The only way is down. 

So is the poker grind worth the sacrifice of lost time?

“I had an interesting talk with Fedor {Holz} about this,” says Sontheimer. “He’s the type of person who finds an interest in everything. He has kind of retired for poker, but it’s still a good way for him to make money. It comes back to the 80/20 rule. If you have put in 20% of the volume, you get 80% of the money. He chooses wisely. He’s not the best in the world anymore, but giving up 80% of the work doesn’t decrease his level too much. Those fields he still plays in, there are a bunch of incredibly good players and a few businessmen. Being a little underdog against some of the regs – that’s fine, and he sees it that way, and that fits within the job aspect of it. Optimise that trade between time and money pretty much.”
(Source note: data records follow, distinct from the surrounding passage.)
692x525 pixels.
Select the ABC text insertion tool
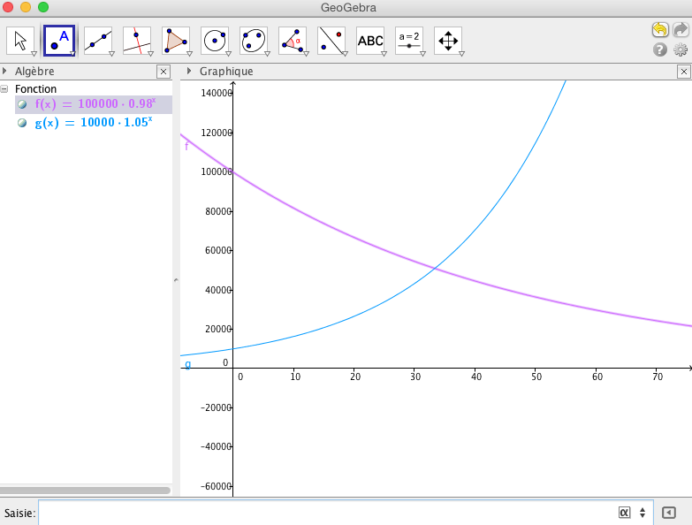point(370,40)
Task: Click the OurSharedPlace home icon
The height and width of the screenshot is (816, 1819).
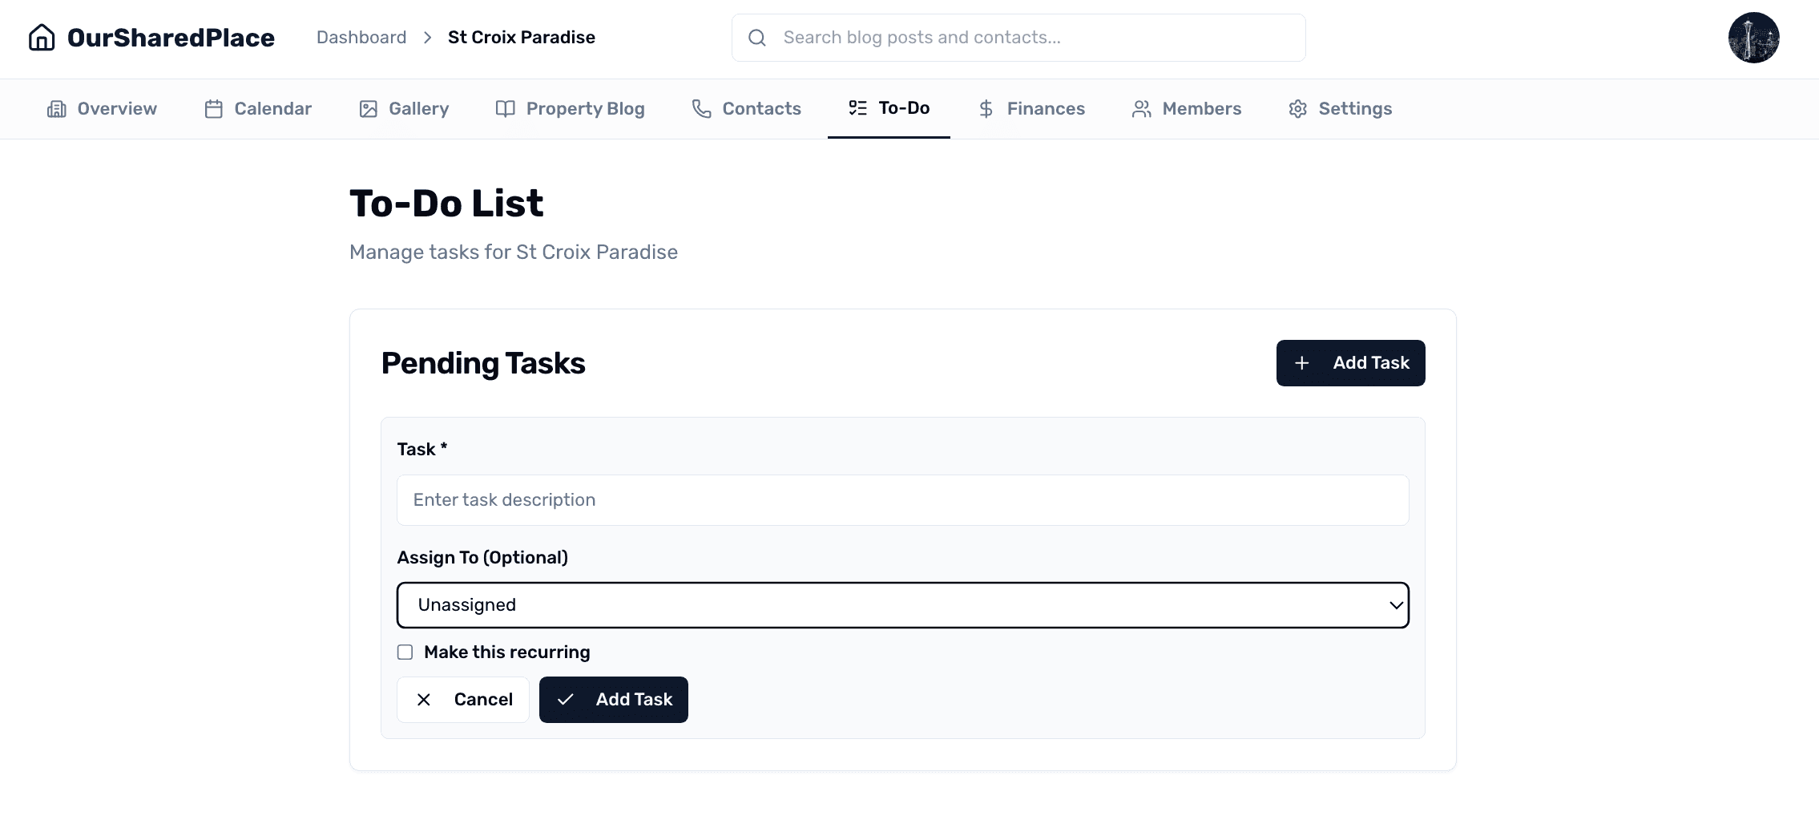Action: [x=42, y=37]
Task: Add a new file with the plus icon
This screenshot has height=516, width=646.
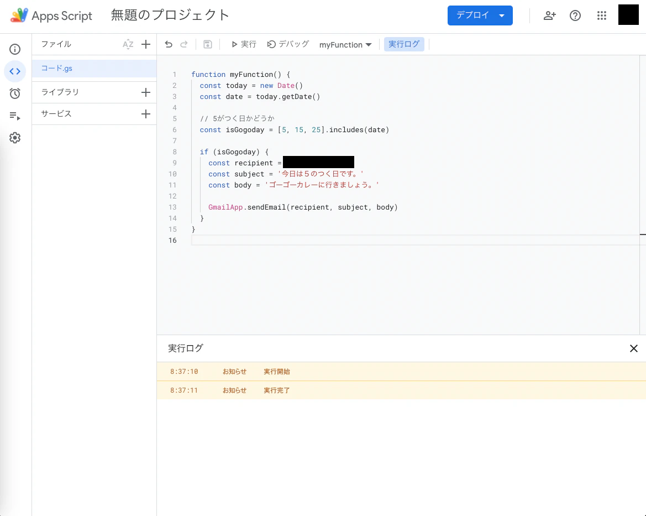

So poker began as a hobby, turned into a vocation, became a career, and is now a job. 

So what’s Sontheimer’s new vocation?

“I am looking.” Says Sontheimer. “I guess I am waiting for it to fall in my lap.”

Until his new vocation falls into his lap where does Sontheimer love to play poker? 

“You have to look at the two sides of poker,” says Sontheimer. “The business side: how many recreational players are in the game. And then you have the enjoyment factor. Number one is Triton; they are the most enjoyable events. From the moment you arrive at the airport to the moment you leave – everything is done for you. And then on the business side, they provide so many recreational players, and everyone is always having a great time. ARIA is number two in that sense. The tournaments are fast. They have the best TD in Paul Campbell and have introduced “no rake” for people who start on time, and that produces a different atmosphere. The one minus is they give you the feeling they don’t give a shit about the Europeans.”

And how does poker make Sontheimer feel?

“Overall, poker provides me with a rollercoaster of feelings. I am pissed when I run bad, and happy when I run well.”

Well, he does like his running, and he has the trophy to prove it.